Abdulrazak Jbero was on his way by from Damascus to Idlib when he was shot, said Hicham Hassan, an ICRC spokesman in Geneva. An ICRC statement said he was riding in a "vehicle clearly marked with a Red Crescent emblem" and expressed shock at the killing.
Syria's state-run media blamed "terrorists" for the attack.
President Bashar Assad's regime claims terrorists acting out a foreign conspiracy are behind the country's 10-month-old uprising, not protesters seeking change in one of the region's most autocratic states.
The Syrian revolt, which began 10 months ago with largely peaceful protests, has grown increasingly militarized in recent months, as frustrated regime opponents and army defectors arm themselves and fight back against government forces.
On Wednesday, government forces clashed with army defectors and stormed rebellious districts in central Syria, firing mortars and deploying snipers in violence that killed at least seven people, including a mother and her 5-year-old child, activists said.
Pressure on Syria to end 10 months of bloodshed has so far produced few results. Gulf states led by Saudi Arabia have pulled out of the Arab League's observers mission, asking the U.N. Security Council to intervene. Decisive action from the U.N. appeared unlikely, however, as Russia, a strong Syrian ally, has opposed moves like sanctions.
While Syria has approved extension of the observers' presence for another month, Syrian Foreign Minister Walid al-Moallem signaled on Tuesday that the crackdown on protests will continue, insisting that Syria will solve its own problems.
A Syrian military assault near Hama began Tuesday night, according to the Local Coordination Committees, an umbrella group of activists and opposition members. Shells slammed into several districts around Hama's Bab Qebli area, the LCC said.
"It was impossible to rescue the wounded due to the ongoing arbitrary shelling," the group said in a statement.
Two people were killed by sniper fire, according to the LCC and another opposition group, the British-based Syrian Observatory for Human Rights.
In the town of Qusair near the central city of Homs, a woman and her 5-year-old child were killed when a shell struck their home during clashes between government troops and gunmen believed to be army defectors, both groups said.
Three other people were killed during raids in a Damascus suburbs.

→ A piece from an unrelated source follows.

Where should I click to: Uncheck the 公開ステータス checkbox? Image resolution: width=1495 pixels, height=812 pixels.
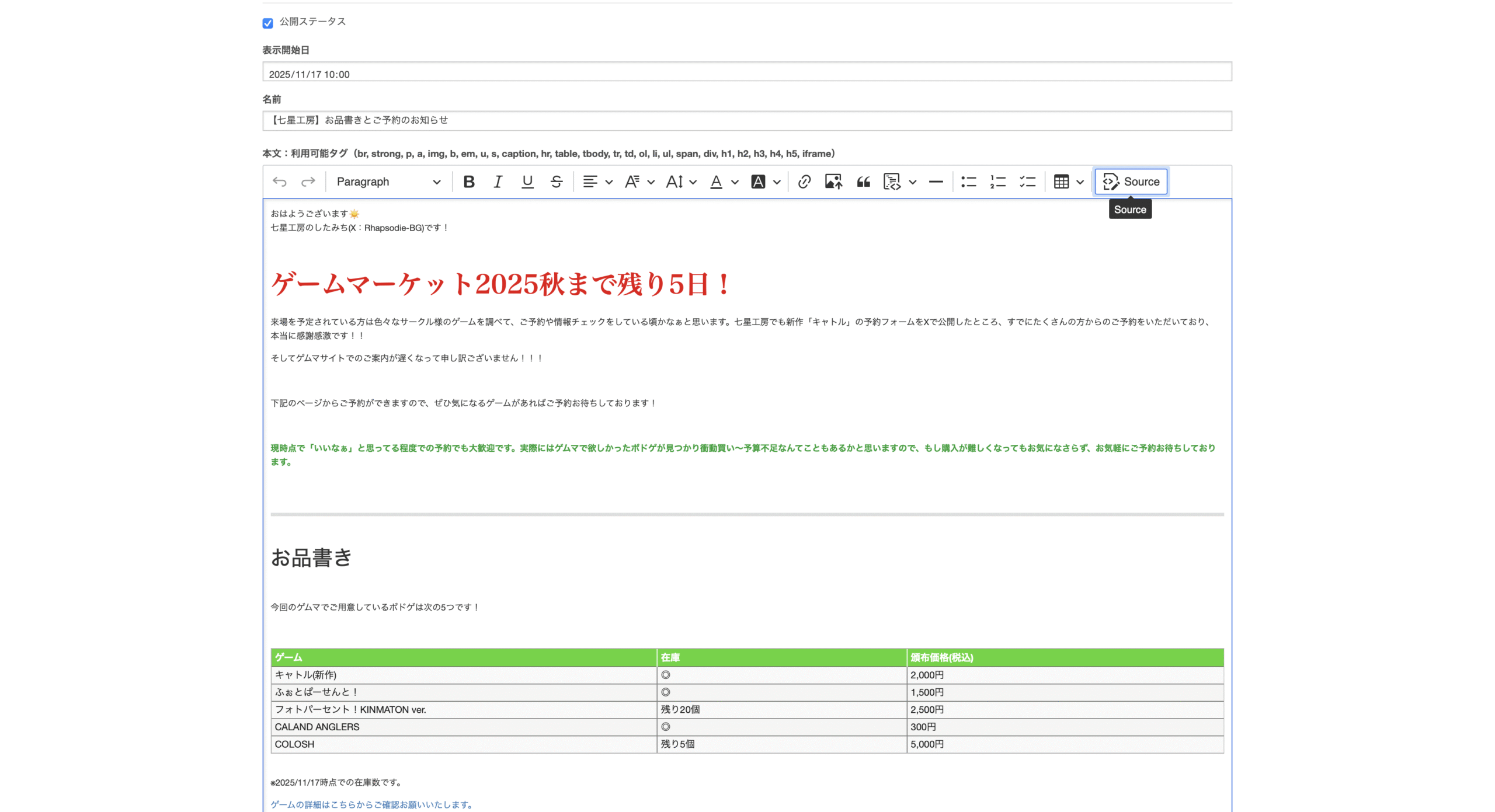click(267, 23)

The Arab strategy to solve the crisis appears to be collapsing. After announcing their pullout from the observers mission, Gulf Arab countries urged the U.N. Security Council to take all "necessary measures" to force the country to implement a League peace plan announced Sunday to create a national unity government in two months.
Damascus has rejected the plan as a violation of national sovereignty.
The U.S., the European Union, the Arab League and Turkey all have introduced sanctions against Damascus in response to Assad's crackdown, but Russia threatens to veto such measures.
Syria informed the Arab League Wednesday that it had agreed to extend the observer mission one month, until Feb. 24, said Adnan al-Khudeir, head of Cairo operations room that handles reports by the monitors.
He also said the League has put together a new group of observers to replace the 55 GCC monitors, who were leaving Wednesday. They consist of 15 Mauritanians, 10 Palestinians and six Egyptians, and they will head to Syria within a week, he said.
Defectors clashed with government soldiers Wednesday in northern Syria's Idlib province, activists said.
Soldiers siding with a group of anti-regime army defectors known as the Free Syrian Army are also known to be active in Hama, and some in the city said they were the target of the current government assault.
Residents near Hama reported hearing loud explosions throughout the night and on Wednesday and said phone lines to the targeted areas were down.
"They are trying to storm the Bab Qebli, Hamidiyeh and Malaab districts because defectors are there," said Ahmad al-Jimejmi, an activist who spoke by telephone from a town several miles away.
A Jordanian man of Palestinian origin accused pro-regime forces of kidnapping and killing his 27-year old son in Hama.
Hafez Abu Osbeh said his son, Ahmed, 27, was kidnapped last Friday, and his body was left outside his mother's residence three days later with gunshot wounds to his head. He said a description of the kidnappers' vehicle pointed to government loyalists.